══ SOURCE RECORDS ══

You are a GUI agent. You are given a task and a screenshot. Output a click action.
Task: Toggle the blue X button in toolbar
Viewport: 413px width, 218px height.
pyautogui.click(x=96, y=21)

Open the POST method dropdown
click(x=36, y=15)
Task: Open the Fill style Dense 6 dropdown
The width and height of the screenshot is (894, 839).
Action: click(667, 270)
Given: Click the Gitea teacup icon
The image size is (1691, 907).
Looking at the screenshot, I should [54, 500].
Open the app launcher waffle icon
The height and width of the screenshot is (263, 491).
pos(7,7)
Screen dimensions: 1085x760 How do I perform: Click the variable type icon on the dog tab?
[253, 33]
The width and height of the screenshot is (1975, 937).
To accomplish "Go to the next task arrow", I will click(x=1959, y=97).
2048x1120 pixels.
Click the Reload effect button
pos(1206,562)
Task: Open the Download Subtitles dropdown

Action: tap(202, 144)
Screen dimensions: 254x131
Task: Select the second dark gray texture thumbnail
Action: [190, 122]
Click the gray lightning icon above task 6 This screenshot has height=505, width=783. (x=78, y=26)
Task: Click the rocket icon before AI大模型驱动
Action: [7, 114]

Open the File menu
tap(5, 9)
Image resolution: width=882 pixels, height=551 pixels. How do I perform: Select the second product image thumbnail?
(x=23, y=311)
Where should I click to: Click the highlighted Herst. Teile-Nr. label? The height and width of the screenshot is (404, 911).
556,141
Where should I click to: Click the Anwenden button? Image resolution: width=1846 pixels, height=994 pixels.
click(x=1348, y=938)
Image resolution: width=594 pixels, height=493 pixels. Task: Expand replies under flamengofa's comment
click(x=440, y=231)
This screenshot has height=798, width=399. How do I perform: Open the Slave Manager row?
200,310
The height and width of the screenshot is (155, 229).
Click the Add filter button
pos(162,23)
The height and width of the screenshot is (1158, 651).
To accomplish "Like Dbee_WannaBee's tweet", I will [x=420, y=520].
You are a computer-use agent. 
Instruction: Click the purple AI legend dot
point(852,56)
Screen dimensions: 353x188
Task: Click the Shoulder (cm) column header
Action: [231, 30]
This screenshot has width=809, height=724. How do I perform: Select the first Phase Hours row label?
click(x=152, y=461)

═══

Copy the data from the line with "The height and width of the screenshot is (1158, 651)." up to and including the line with "will [x=420, y=520].", requests and all, adding 78 to each coordinate in the answers.

RESPONSE TO THE EXERCISE:
The height and width of the screenshot is (1158, 651).
To accomplish "Like Dbee_WannaBee's tweet", I will [x=498, y=598].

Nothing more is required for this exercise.